To accomplish this, all robots in the shared environment must be aware of one another and their predicted paths. Programming for applications that present random parts, such as picking parts from a bin for a machine-tending operation or sorting parts from a conveyor in preparation for downstream kitting, is not aware of this. In such situations, the software schedules collision-free motion by analyzing the trajectories of other robots and planning the appropriate motions in real-time.
Researchers at MIT have developed a telerobotic surgical system that enables a surgeon to remotely treat patients with a stroke or aneurysm. However, endovascular surgeons who specialize in treating such patients may not be available at smaller clinics or remote hospitals. The system could be very helpful because receiving treatment immediately after a stroke is crucial. This system would enable them to provide care regardless of their location. The robot guides a wire through the blood vessels to the clot or aortic dissection using a magnet.

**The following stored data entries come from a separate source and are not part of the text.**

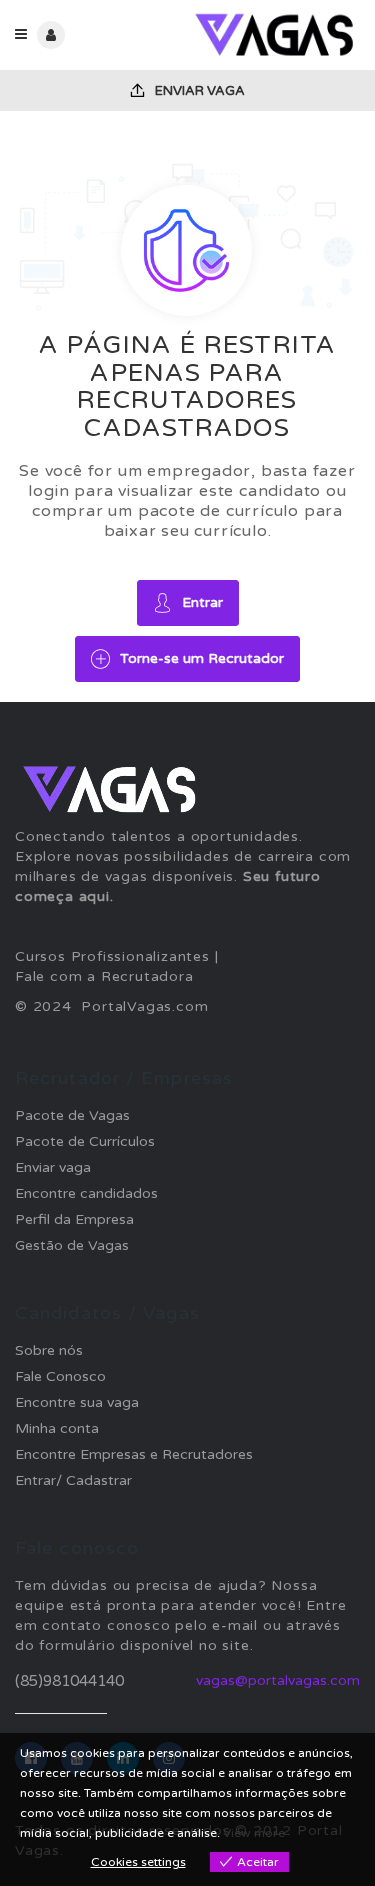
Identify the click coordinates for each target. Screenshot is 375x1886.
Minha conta (57, 1428)
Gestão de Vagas (72, 1245)
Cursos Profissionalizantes (112, 956)
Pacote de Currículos (85, 1141)
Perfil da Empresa (74, 1219)
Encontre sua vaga (77, 1402)
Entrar (202, 602)
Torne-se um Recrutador (202, 658)
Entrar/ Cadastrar (73, 1480)
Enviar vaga (198, 91)
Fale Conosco (60, 1376)
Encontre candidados (86, 1193)
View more (254, 1833)
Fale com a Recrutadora (104, 976)
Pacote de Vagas (72, 1115)
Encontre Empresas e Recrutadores (134, 1454)
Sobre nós (49, 1350)
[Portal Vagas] (274, 35)
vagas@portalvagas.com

The aforementioned issue prompted these developers to create a telerobotic system that would enable these specialists to perform these procedures remotely, with the intention that the technology could be installed in smaller hospitals and specialists could dial in as necessary. The system consists of a robotic arm with an attached magnet. The remote surgeon is able to move and manipulate the magnet to bend the magnetic tip of the guidewire, and the wire can be advanced or retracted using a motorized system.
In 1995, the first successful telerobotic medical procedure on a human was performed in Italy, according to reports. Five kilometers away, a patient received a prostate biopsy via a robotic telemanipulator. Six years later, true long-distance, fully-controlled remote surgery was introduced, enabled by high-speed, wide-bandwidth communications and adequate computational power. In September 2001, a French surgeon in New York City performed the first complete remote surgery on a patient in Strasbourg, France, 6,230 kilometers away.
Dr. Tejas Patel, a cardiologist from Ahmedabad, performed the first telerobotic surgery on a middle-aged woman. India became the first nation in the world to successfully perform a telerobotic coronary intervention, which is a robotic method for performing coronary angioplasty.
The new field of medical telerobotics is expected to have a significant impact on healthcare. The fact that telerobotics has been considered for a variety of applications and medical disciplines, as demonstrated by the scoping research, demonstrates its potential. It is also important to note that the vast majority of existing systems are local in nature, and their remote operation potential is largely untapped. This indicates that neither the ultimate goal of using robotic tampering in telemedicine to remotely provide specialized medical services nor the full potential of telerobotics has been realized.